Kiandra tidak bisa berdebat lagi. Percuma. Apapun yang akan dia katakan pasti tidak akan menggeser posisi Diandan menjadi pelatihnya.
Kiandra mengangguk memberi salam pada Kiandra. Dia meninggalkan Airlangga yang berwajah murung.
***
Naraya sedang mengungsi. Dia dipaksa oleh Bayu untuk menjauhi Kiandra untuk sementara. Dan Bayu memberikan tugas padanya untuk mengawasi Asrama keluarga Haya.
Jadi di sinilah dia, duduk di atas gedung Asrama Haya. Dia bisa melihat pemandangan anak-anak bermain dengan suka di bawah. Ada salah satu kaki tangan Apiabadi sedang memberikan pelajaran bela diri. Dia memberikan pelajaran dengan pertunjukkan menarik. Anak-anak membentuk lingkaran. Dan pendekar itu berada di tengah.
Naraya tidak suka anak-anak. Jadi dia malas kalau berurusan dengan mereka. Namun dia juga tidak tahu harus melakukan apa di sana. Entah apa yang dimau Bayu mengirimnya ke sana. Ke tempat penuh anak-anak ini.
"Hei danyang! Turun!" Teriak Bagaskara.
Naraya mengabaikan Bagaskara.
"Aku punya informasi tentang Kiandra!" teriaknya lagi.
Naraya terbang turun.
"Bagus, itu menarik perhatiannya," gumam Bagaskara.
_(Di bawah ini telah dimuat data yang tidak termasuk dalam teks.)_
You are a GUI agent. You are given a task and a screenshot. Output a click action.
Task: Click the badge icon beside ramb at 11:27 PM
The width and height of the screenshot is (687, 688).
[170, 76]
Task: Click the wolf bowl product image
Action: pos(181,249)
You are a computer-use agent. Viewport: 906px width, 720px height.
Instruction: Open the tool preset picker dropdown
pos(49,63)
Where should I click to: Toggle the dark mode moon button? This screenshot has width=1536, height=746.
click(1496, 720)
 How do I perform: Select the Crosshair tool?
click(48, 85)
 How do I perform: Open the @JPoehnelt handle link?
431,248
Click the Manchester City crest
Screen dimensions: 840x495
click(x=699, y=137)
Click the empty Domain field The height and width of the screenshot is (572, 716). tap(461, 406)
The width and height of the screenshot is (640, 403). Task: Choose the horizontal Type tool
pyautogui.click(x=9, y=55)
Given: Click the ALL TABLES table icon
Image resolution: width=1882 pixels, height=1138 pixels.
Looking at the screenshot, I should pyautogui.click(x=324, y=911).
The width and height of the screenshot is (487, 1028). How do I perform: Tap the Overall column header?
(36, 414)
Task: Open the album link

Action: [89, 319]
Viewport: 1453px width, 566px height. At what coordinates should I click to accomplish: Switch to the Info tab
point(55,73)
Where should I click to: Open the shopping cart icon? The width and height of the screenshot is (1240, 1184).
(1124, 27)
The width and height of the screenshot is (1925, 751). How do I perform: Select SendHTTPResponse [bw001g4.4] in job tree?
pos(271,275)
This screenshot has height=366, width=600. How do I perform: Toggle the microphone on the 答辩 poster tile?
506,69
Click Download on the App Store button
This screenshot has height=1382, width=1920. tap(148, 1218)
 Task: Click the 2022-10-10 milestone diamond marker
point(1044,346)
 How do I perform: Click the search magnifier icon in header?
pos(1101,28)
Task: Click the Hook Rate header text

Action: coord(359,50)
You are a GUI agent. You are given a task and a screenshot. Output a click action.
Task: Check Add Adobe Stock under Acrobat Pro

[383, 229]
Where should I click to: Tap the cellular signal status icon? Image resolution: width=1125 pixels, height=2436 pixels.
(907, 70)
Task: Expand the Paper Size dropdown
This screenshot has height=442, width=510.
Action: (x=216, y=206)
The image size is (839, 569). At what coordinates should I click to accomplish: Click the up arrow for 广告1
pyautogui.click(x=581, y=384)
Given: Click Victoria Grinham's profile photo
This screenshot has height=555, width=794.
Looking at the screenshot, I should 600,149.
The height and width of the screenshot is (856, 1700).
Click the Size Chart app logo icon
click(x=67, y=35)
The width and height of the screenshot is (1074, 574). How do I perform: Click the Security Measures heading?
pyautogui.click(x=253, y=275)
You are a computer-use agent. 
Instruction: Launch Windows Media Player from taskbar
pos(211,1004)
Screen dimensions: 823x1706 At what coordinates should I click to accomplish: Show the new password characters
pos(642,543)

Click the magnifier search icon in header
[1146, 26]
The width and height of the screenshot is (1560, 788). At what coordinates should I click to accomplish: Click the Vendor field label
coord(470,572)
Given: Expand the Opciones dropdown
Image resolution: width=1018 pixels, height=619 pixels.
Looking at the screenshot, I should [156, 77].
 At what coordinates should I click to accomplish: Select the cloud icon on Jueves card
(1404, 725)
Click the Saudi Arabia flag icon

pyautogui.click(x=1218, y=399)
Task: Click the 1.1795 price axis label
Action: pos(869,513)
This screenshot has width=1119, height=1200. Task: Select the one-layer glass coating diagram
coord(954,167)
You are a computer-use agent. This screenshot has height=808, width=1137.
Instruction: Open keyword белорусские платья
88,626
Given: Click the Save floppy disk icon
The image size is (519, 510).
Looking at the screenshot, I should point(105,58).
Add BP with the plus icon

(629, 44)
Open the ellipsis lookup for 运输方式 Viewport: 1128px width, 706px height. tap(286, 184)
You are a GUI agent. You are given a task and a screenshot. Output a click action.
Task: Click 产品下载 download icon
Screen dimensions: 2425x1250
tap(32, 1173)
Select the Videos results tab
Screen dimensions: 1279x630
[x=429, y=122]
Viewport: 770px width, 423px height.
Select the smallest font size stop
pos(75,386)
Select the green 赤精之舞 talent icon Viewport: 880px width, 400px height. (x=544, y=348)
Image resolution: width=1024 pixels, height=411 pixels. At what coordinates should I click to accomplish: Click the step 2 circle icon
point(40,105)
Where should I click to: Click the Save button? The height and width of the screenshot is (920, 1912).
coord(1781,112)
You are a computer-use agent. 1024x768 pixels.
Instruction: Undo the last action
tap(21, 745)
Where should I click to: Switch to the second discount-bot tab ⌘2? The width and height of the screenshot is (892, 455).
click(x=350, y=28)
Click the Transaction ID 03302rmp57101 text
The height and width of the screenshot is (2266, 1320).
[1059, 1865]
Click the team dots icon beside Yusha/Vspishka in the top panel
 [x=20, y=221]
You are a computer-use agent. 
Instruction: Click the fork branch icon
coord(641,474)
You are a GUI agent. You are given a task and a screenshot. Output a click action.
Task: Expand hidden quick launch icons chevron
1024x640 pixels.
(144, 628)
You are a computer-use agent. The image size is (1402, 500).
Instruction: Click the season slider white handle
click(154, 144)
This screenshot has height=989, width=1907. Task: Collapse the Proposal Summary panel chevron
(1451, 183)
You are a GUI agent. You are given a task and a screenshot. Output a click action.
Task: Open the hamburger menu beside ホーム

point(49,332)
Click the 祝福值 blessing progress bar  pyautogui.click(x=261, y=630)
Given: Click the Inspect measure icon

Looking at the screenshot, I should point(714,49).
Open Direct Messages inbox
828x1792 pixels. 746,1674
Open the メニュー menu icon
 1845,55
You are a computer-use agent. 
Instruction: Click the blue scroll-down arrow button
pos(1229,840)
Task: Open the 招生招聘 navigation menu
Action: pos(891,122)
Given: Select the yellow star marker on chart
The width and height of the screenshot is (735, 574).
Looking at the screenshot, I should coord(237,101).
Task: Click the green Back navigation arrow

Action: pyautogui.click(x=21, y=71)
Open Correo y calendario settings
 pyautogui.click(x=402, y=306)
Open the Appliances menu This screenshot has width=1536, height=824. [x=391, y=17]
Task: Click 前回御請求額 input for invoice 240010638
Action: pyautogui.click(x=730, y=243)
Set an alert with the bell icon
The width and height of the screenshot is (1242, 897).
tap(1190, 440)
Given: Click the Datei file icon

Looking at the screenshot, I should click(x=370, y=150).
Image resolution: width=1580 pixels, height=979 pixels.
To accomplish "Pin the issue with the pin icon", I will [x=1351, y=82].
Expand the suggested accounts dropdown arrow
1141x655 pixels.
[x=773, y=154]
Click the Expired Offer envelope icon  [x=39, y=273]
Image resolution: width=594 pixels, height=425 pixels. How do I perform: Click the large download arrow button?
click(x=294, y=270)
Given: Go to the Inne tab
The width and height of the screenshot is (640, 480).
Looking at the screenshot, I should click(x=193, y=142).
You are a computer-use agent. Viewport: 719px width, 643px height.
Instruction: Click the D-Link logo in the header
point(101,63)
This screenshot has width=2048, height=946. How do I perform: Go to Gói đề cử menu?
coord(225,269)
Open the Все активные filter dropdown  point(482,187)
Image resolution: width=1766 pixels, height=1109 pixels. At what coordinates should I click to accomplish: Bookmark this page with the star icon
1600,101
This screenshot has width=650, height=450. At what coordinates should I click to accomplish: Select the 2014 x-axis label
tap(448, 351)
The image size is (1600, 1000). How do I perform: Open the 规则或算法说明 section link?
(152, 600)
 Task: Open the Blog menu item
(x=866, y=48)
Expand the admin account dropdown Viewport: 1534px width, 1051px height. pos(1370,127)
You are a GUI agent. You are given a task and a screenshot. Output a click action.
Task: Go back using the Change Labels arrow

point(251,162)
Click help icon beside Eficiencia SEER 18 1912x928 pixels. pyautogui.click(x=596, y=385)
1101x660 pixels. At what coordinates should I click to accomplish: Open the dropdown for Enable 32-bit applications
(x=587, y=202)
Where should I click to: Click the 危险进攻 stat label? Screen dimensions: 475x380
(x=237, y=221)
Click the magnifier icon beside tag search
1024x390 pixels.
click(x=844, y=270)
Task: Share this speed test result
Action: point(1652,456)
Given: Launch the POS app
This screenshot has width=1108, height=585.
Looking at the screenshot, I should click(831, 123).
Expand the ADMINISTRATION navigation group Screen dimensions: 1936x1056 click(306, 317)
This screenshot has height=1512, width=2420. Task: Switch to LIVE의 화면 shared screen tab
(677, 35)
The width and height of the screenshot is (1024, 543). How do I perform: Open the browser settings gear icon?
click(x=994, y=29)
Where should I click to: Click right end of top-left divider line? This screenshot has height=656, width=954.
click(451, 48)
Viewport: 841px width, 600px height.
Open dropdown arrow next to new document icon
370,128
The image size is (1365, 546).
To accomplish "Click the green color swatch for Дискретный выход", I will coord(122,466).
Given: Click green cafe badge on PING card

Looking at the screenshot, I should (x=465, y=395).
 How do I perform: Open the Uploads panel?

Bagaskara mengajak Naraya menuju ruangan Candy di rawat. Setelah kecelakaan itu, Candy menolak dikunjungi. Dan menolak untuk bertemu dengan anak itu. Sedangkan anak itu merengek terus pada Bagaskara agar bertemu dengan Candy.
"Kenapa Kiandra?" tanya Naraya. "Siapa dia?" tunjuk Naraya pada Candy yang terbaring di ranjang sambil membaca buku.
"Dia Candy. Dia punya cerita untukmu," kata Bagaskara. Sejujurnya Bagaskara tidak punya hal apapun tentang Kiandra. Jadi dia mengarang cerita. Dia bingung mengahdapi anak kecil yang berdiri di luar pintu sambil menangis, sedangkan yang di dalam ruang seperti harimau yang siap mencengkram mangsa.
Naraya melirik Bagaskara sekilas. Bagaskara tertawa gugup.
"Kau temani dia, aku akan mengurus sesuatu," kata Bagaskara dan angkat kaki dari sana.
"Dasar penipu!" umpat Naraya.
Candy tidak peduli dengan keberadaan Naraya. Dia sibuk membaca. Dengan membaca perhatiannya teralihkan dari segala masalah yang muncul.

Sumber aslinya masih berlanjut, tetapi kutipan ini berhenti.